Nadia menatapnya sebentar, lalu tersenyum seolah tidak terpengaruh. “Tidak apa-apa, Raka. Cuma sedikit makanan. Anak-anak kan pasti senang kalau ada yang berbeda.”
Raka mendekat, mengambil lap untuk mengelap tangannya. Tatapannya tajam, tapi ada kilatan bingung di balik sorot mata itu. “Saya tidak suka berutang budi. Tolong jangan sering-sering ke sini.”

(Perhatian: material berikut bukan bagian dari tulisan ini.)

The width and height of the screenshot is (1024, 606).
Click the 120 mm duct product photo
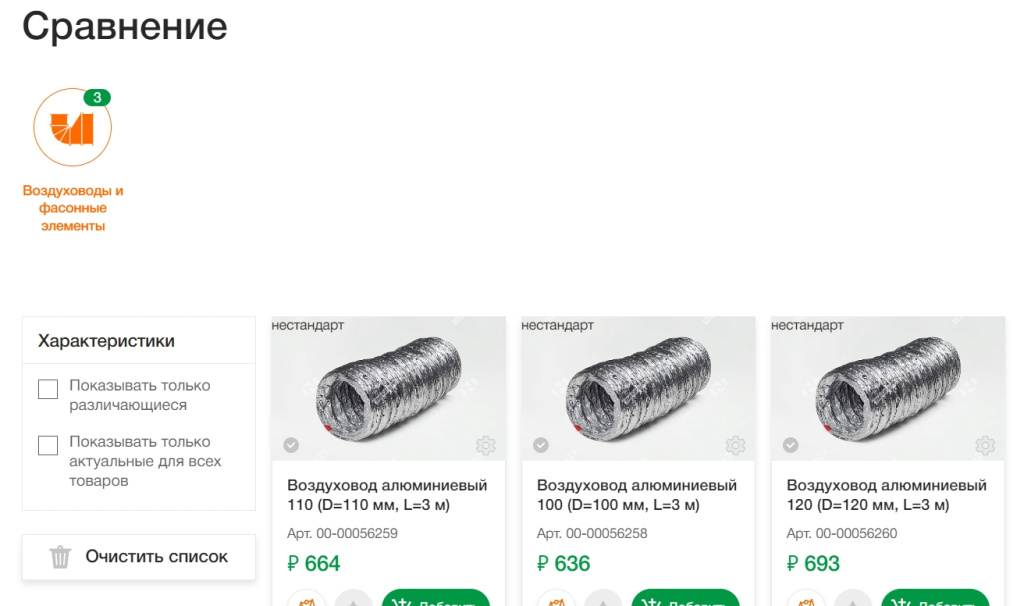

Ucapan itu terdengar kasar, membuat Ardi dan Dimas saling pandang gelisah. Nadia menahan napas sejenak, kemudian meletakkan rantang di meja panjang dekat pintu bengkel. “Ini bukan utang budi, Raka. Anggap saja salam pagi dari tetangga lama.” Senyumnya tak pudar sedikit pun.
Raka mendengus pelan, tidak membalas. Tapi saat ia berpaling, Nadia menangkap sekilas tatapan yang berbeda ada sesuatu di balik dinginnya, mungkin rasa terima kasih yang enggan diucapkan.
“Kalau begitu, Kak Nadia main sebentar, ya?” pinta Ardi dengan mata berbinar.
Nadia duduk di kursi dekat mereka, ikut mengamati mobil-mobilan kaleng buatan Ardi. “Bagus sekali ini. Kamu bikin sendiri?”
“Iya, Kak! Ayah cuma kasih kaleng sama paku bekas. Aku sama Dimas yang nyusun rodanya.” Ardi terlihat bangga.
Raka pura-pura sibuk mengecek mesin motor, tapi telinganya jelas menangkap percakapan itu. Ada perasaan aneh di dadanya, seperti terusik oleh kehadiran Nadia yang begitu ramah pada anak-anaknya. Bukannya tidak senang… hanya saja, ia takut. Takut kalau wanita ini mulai masuk terlalu jauh ke dalam hidup mereka.
Saat Nadia pamit, Dimas spontan berteriak, “Makasih, Kak Nadia!” Raka langsung menatap tajam anak bungsunya, tapi Dimas hanya nyengir.
Nadia melangkah pergi, meninggalkan aroma masakan rumahan yang membuat perut dua bocah itu keroncongan lagi. Raka hanya menghela napas panjang, mengelap keringat di dahinya. Dalam hati, ia ingin membuang rantang itu tanpa menyentuh isinya. Tapi ketika melihat wajah anak-anaknya bersinar penuh harap, hatinya luluh ia membiarkan mereka menyendok sop hangat itu dengan lahap.
“Sekali ini saja,” gumamnya pelan, meski hatinya sendiri tidak yakin bisa benar-benar mengusir bayangan Nadia yang semakin sering mengusik pikirannya.
Matahari sudah mulai condong ke barat ketika Nadia kembali melewati jalan desa. Udara sore terasa hangat dan damai, jauh dari bising kota yang selalu membuat dadanya sesak. Namun entah kenapa, setiap langkah kakinya terasa lebih berat mungkin karena perasaan campur aduk setelah pertemuan paginya di Bengkel Raka.
“Kenapa dia selalu bersikap dingin begitu?” Nadia menggumam dalam hati. “Padahal aku cuma ingin membantu… apa salahnya?”